Joanna Sobesto: Cześć, bardzo mi miło!
Cóż oznacza Twój tajemniczy pseudonim – Szerelmes?
To węgierskie słowo. Historia jest prozaiczna – zaczęłam pozować mając 15 lat. To był czas, gdy robiłam remont w swoim pokoju i w IKEI swego czasu były takie wielkie szklane blaty. Bardzo mi się one podobały i był jeden wzór, gdzie napisane było “Kocham Cię” w bardzo wielu językach. Tam właśnie zobaczyłam napis Szerelmes i podobało mi się brzmienie tego słowa. I tak zostało.

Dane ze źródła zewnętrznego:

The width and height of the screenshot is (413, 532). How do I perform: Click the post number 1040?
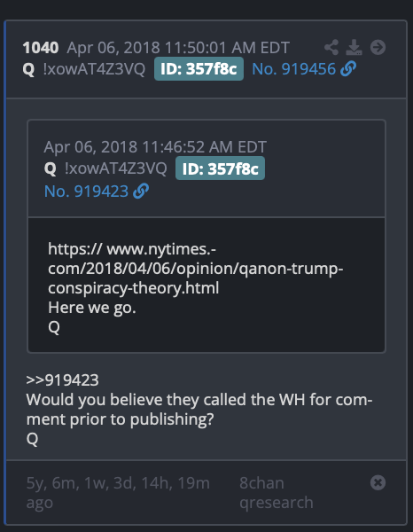click(x=41, y=48)
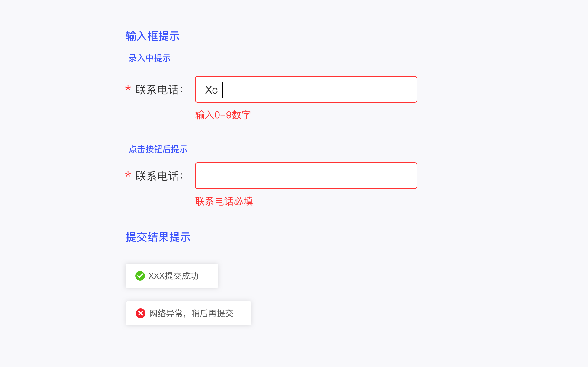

Poczułam, że dobrze się odnajduję w czymś, co równocześnie okazuje się wartościowe dla drugiej strony.
fot. Maura Ładosz
Modeling to Twój zawód?
Nigdy tego tak nie traktowałam. Miałam epizod agencyjny, ale nie przypadł mi do gustu. Głównie pozuję do portretów, czasem na warsztatach. Nie mam age ncyjnych wymiarów, traktuję to jako pasję i hobby. Aczkolwiek bardzo jestem wdzięczna tej przygodzie, bo przyniosła mi wiele dobrego.
Zaczęłaś w wieku 15 lat, a jak to się w ogóle stało?
To był zupełny przypadek. Miałam koleżankę w gimnazjum, która zaczęła robić zdjęcia i kilka takich zdjęć mi zrobiła. Założyłam sobie konto na Maxmodels i tam zaczęłam nawiązywać kontakty z różnymi fotografami.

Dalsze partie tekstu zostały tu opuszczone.